Ci uniamo anche noi all’appello diffuso dall’associazione "Salvamamme". Rubato, a Torvajanica, il computer e le attrezzature mediche che servono a tenere in vita la piccola Ludovica, affetta da una rarissima malattia degenerativa. Nel pc le immagini di quando la bimba stava ancora bene, correva, giocava e rideva. Un telefono sempre attivo per fornire qualunque informazione: 335321775.
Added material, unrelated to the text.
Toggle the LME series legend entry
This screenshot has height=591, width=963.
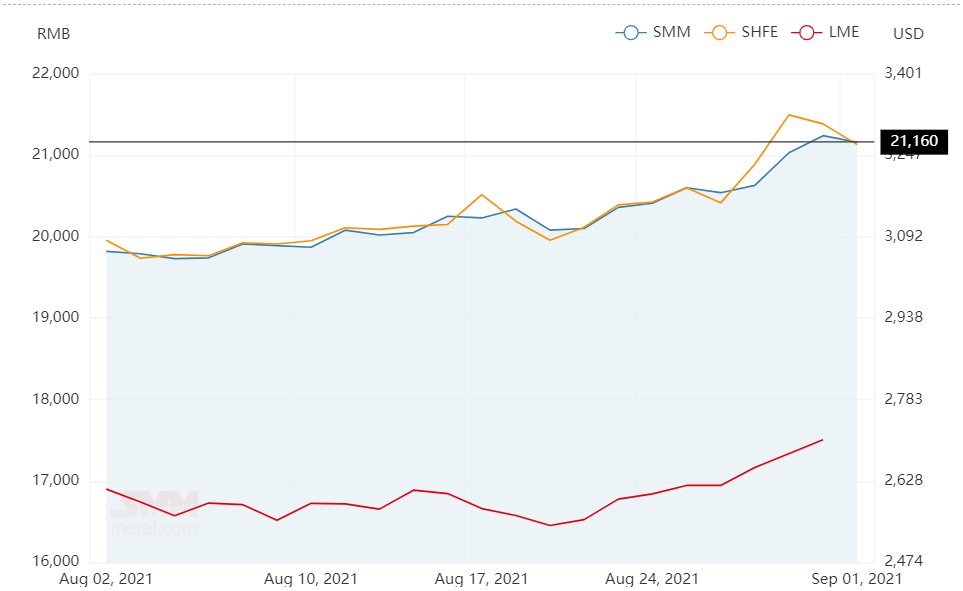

ROMA - Ludovica ha 6 anni ed è affetta da una gravissima malattia degenerativa e invalidante, diagnosticatale all’età di 3 anni. Le hanno rubato il computer e le sofisticate attrezzature mediche che la tengono in vita. Prelevati il 14 agosto, in pieno giorno, dalla casa di Torvajanica, alle porte di Roma, in cui la piccola combatte per vivere, grazie anche all'aiuto dei suoi genitori, ora disperati. Nel pc, che hanno sottratto alla mamma Roberta per raccattare un po’ di soldi, ci sono le fotografie preziosissime di quando la sua Ludovica, ancora in buona salute, correva e giocava come tutti gli altri bimbi. Prima che si manifestasse – unico caso in Italia – quella malattia così rara e senza speranza, per la quale non esiste nessuna ricerca o cura. Il morbo di Tay-Sachs l’ha immobilizzata e resa cieca. Esiste solo una terapia sperimentale che alla bambina viene praticata in Israele al costo di circa ventimila euro a seduta e che consentirà di proseguire il trattamento anche al suo rientro in Italia. Proprio per sostenerla e aiutarla a pagare le spese mediche, nel maggio dello scorso anno era stato giocato il “Derby del Cuore”. Oltre al costo del materiale sottratto, tecnologia vitale per Ludovica, ci sono soprattutto i ricordi dei sorrisi della piccola, un tesoro inestimabile per i suoi genitori e di tutti quelli che la amano. “Non hanno prezzo e proprio per questo "Salvamamme" vuole frapporsi fra chi ha sottratto questi filmati e i genitori della piccola. L’associazione – recita l’appello – li chiede indietro in nome della patria comune di tutti i bambini e del filo rosso del cuore che unisce tutte le mamme”. Maria Grazia Passeri, presidente dell’associazione, chiede : “Contattateci giorno o notte al numero 335321775. Lasciateci in un luogo sicuro questo preziosissimo computer. Passate voce anche a persone che non leggono i giornali e non hanno la tv”.